ただ、私はその言葉に・・・ボン、と顔が紅潮してしまい、ギシリと身体が固まってしまう。

そんな情熱的なこと・・・恥ずかしすぎて言えないぃ!!

「すごく嬉しかったから・・・その、お礼?させて欲しい」

やっと言えたのはこれくらいだった。
瞬間、彼がガバっと立ち上がった。

え!?

思った瞬間、テーブルを回り込んで、こちらにやってきた彼が私をひょいと立ち上がらせる。

え?・・えっ!?

なんだかわからない状態で、なすがままにされた私は・・・ぎゅううっと彼に抱きすくめられていた。

「ああっ!!もう!!・・・なんだ・・・その・・・これ以上、煽るな!・・・こっちは・・・こっちはさ!!」

な、何、何?どうしたの!?

突然の彼の豹変ぶりに、私はついていけない。
数分そのままぎゅうっとされてしまった私はドキドキするやら、嬉しいやら・・・ついでに、彼の匂いが体にいっぱいつけられちゃって、くらくらするやらで大変だった。

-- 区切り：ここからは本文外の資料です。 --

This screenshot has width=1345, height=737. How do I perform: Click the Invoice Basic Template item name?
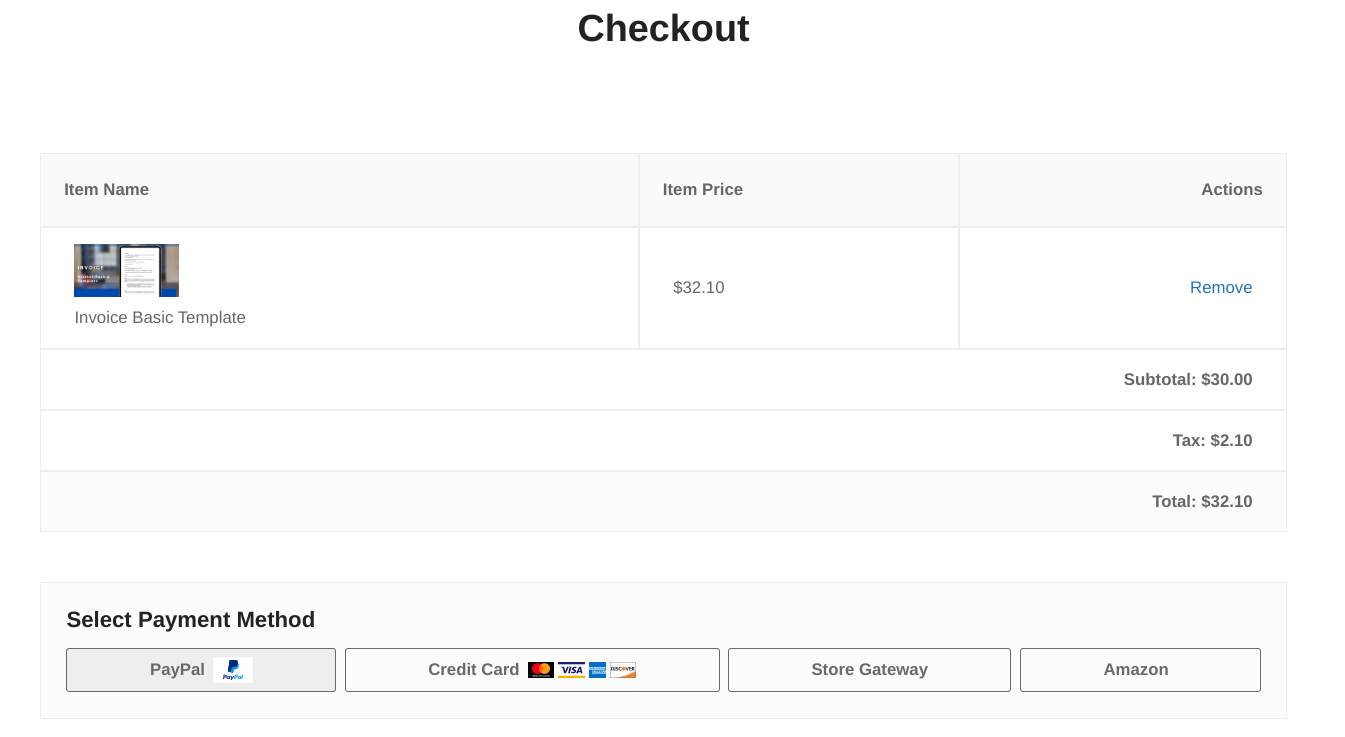coord(160,317)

「も、もう、とにかく行くから・・・そ、その、お礼の件はまた後で・・・な」

そう言って、洗面台に歯を磨きに行ってしまった。
その後は、帰る準備を整えた彼に、玄関先で軽くハグをされ、今度こそバイバイをした。

扉の向こうで手を振る彼に、私も手を振り返していた。でも、いつまでもこうしててもしょうがない。ゆっくり、扉が閉まるに任せ、最後の最後、彼の姿が見えなくなるまで、私は幼子のように手を振り続けた。

パタン、と玄関扉がしまったあと、ほんのりと自分の身体に残る彼の体温を・・・私はぎゅっと抱きしめていた。